Plus de 4 700 hectares supplémentaires : Adamera Minerals veut étendre vers l’ouest son projet South Hedley, en Colombie-Britannique, sur un secteur que la société considère comme favorable au cuivre et à l’or.
Le groupe canadien a annoncé le 8 septembre avoir déposé des demandes pour les claims miniers de Bromley. Ces terrains sont attenants à sa propriété South Hedley, qu’Adamera détient à 100 %. Les demandes restent toutefois soumises à l’approbation des autorités compétentes.
L’acquisition potentielle prolongerait d’environ 12 kilomètres vers l’ouest la limite nord-ouest de South Hedley. La nouvelle zone se rapprocherait de la frontière orientale des claims associés à la mine de cuivre Copper Mountain, détenue par Hudbay Minerals.
Un claim est un titre minier qui confère à son détenteur le droit exclusif d’explorer une zone donnée, sous réserve des autorisations réglementaires et environnementales. Il ne prouve ni la présence d’un gisement exploitable ni sa rentabilité économique.
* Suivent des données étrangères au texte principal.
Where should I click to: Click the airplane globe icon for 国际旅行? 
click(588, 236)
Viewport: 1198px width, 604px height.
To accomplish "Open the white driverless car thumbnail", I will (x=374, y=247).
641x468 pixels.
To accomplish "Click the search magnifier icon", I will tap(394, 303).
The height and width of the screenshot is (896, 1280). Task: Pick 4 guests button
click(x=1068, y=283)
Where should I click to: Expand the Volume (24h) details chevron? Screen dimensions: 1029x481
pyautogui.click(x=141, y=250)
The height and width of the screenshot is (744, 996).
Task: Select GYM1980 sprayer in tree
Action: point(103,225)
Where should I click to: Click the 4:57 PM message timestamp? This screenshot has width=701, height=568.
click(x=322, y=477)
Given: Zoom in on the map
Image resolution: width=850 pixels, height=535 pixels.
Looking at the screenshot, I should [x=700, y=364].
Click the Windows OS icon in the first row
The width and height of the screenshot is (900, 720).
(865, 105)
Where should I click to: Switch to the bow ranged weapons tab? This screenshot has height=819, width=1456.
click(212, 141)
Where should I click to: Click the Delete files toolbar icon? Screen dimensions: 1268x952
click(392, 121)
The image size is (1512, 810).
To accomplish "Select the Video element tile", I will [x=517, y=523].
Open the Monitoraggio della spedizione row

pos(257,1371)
Un corridor cuivre-or de 40 kilomètres évoqué
Adamera estime que les claims de Bromley couvriraient une partie d’un corridor structural et métallogénique est-ouest d’environ 40 kilomètres. Ce corridor relierait, selon l’interprétation de la société, la mine Copper Mountain en production, la cible cuivre-or Max et l’ancienne mine Nickel Plate, près de Hedley.
Une structure géologique est une zone où les roches ont été déformées par les mouvements de la croûte terrestre. Ces zones peuvent canaliser des fluides minéralisateurs et, dans certains cas, favoriser la concentration de métaux. Le terme « métallogénique » désigne ici le potentiel d’un secteur à abriter des minéralisations.
La société indique également avoir repéré des signatures magnétiques distinctes sur cette zone, recouverte par des roches volcaniques plus récentes. Adamera considère que ce contexte pourrait correspondre à un ancien conduit magmatique longeant la marge sud du batholite de Bromley. Cette lecture géologique demeure une hypothèse d’exploration : elle devra être testée par des travaux de terrain, puis éventuellement par forage.
Des travaux conditionnés à l’approbation
Si les claims sont approuvés, Adamera prévoit d’y mener une première phase de prospection et d’échantillonnage. Des levés géophysiques aéroportés pourraient aussi être réalisés afin de sélectionner des cibles de forage.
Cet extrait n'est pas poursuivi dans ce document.